Lors de cet incident, une vingtaine de drones ont traversé la frontière entre la Biélorussie et la Pologne, déclenchant une alerte de réaction rapide à l’échelle de l’OTAN. Les autorités polonaises ont qualifié cet événement d’« attaque sans précédent » sur le territoire de l’Alliance.

L’engagement a été réalisé par un F-35A du 313e escadron, déployé en Pologne dans le cadre de la mission renforcée de police du ciel de l’OTAN. Le ministère néerlandais de la Défense a publié une photo montrant une silhouette blanche de drone peinte sous le rail de la verrière de l’appareil, signant ainsi le premier tir confirmé réussi au combat pour un Lightning II néerlandais.

Selon les autorités polonaises, les drones sont entrés en Pologne vers 23h30, le 9 septembre, entraînant la fermeture des aéroports de Varsovie International, Varsovie Modlin, Rzeszów–Jasionka et Lublin. Au moins quatre drones ont été abattus, la plupart par des chasseurs néerlandais. Les analystes ont identifié plusieurs de ces drones comme étant des leurres de type Gerbera, manifestement conçus pour tester les défenses alliées et perturber la circulation aérienne civile.
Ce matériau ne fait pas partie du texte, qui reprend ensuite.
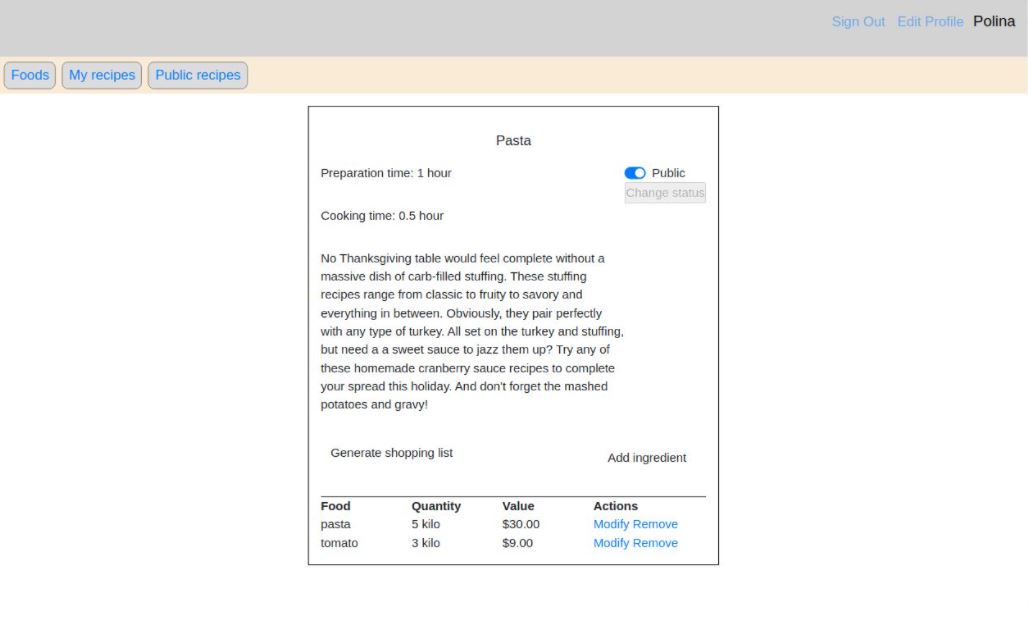This screenshot has width=1028, height=642.
Task: Click Add ingredient
Action: tap(647, 458)

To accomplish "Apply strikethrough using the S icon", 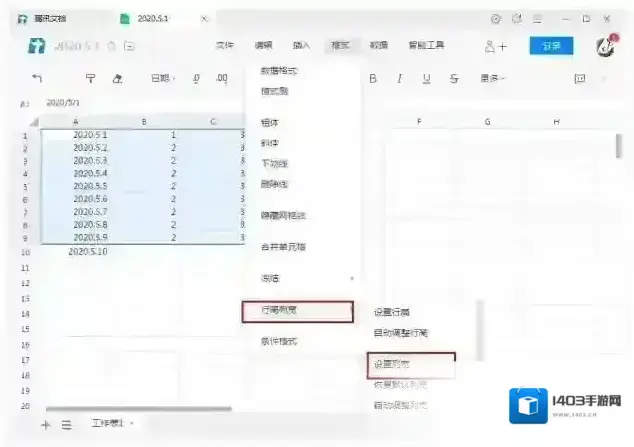I will pyautogui.click(x=453, y=79).
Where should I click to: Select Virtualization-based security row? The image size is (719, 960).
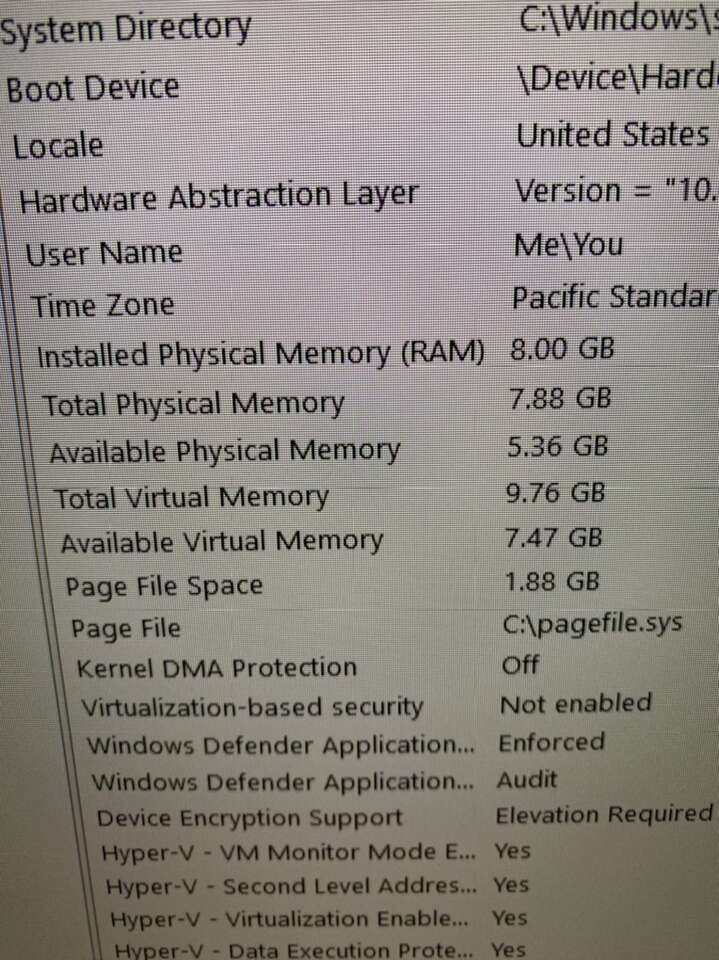point(252,707)
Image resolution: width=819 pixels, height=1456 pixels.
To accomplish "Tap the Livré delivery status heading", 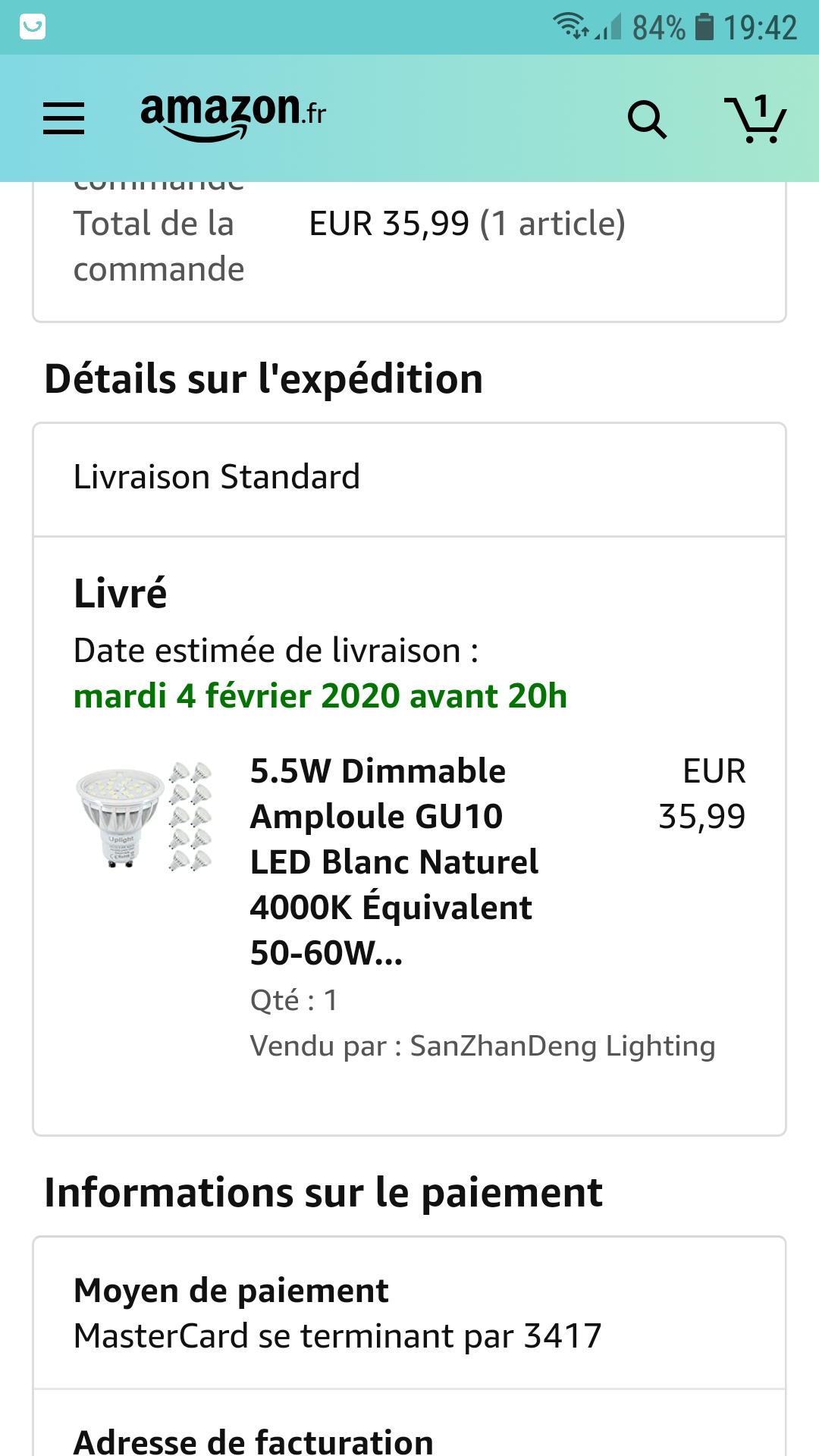I will click(x=121, y=593).
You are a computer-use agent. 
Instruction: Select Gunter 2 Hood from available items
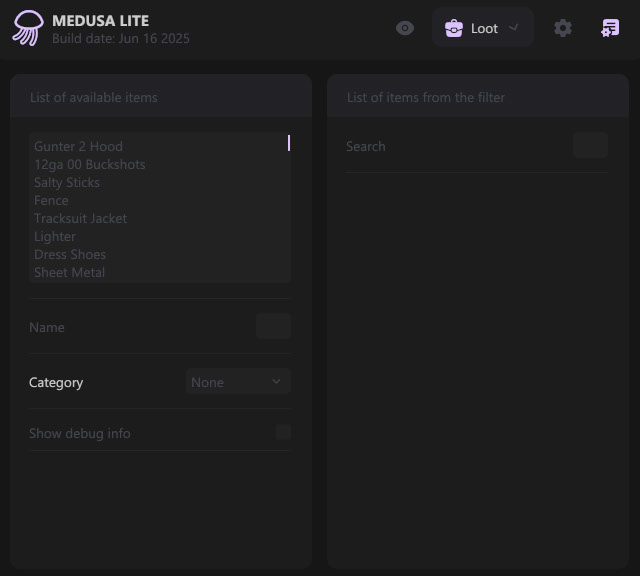[78, 146]
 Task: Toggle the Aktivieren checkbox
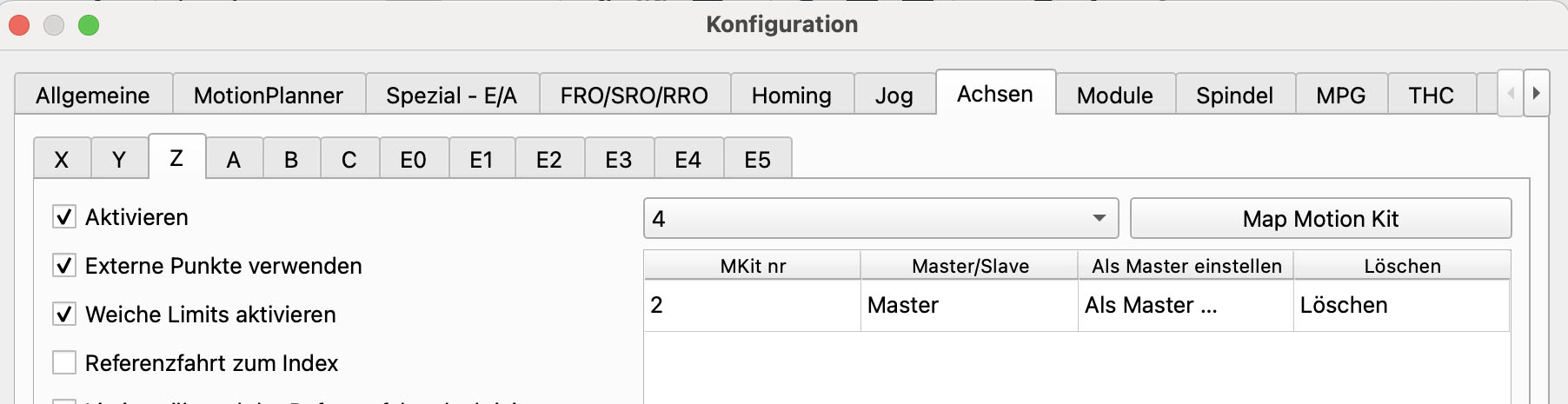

Le ministre de la Défense, Ruben Brekelmans, qui a visité le détachement des F-35 néerlandais en Pologne quelques jours après l’incident, a salué le professionnalisme et la coopération dont ont fait preuve les équipages. « L’agression imprudente de la Russie se poursuit. En déployant des F-35 en Pologne, les Pays-Bas montrent leur engagement aux côtés des alliés, car la frontière orientale de l’OTAN est aussi notre frontière de sécurité », a-t-il déclaré. Il a également souligné l’importance du travail des pilotes, des mécaniciens et des équipes au sol, qui ont garanti la disponibilité opérationnelle des appareils.

Le déploiement des F-35 néerlandais en Pologne a débuté le 1er septembre et doit se poursuivre jusqu’en décembre, avec pour mission la protection de l’espace aérien de l’OTAN et la dissuasion de nouvelles incursions russes. À partir de décembre, les Pays-Bas renforceront cette mission en envoyant des missiles sol-air Patriot, des systèmes NASAMS et des dispositifs anti-drones, augmentant ainsi le rôle de la Pologne comme plateforme logistique de soutien à l’Ukraine.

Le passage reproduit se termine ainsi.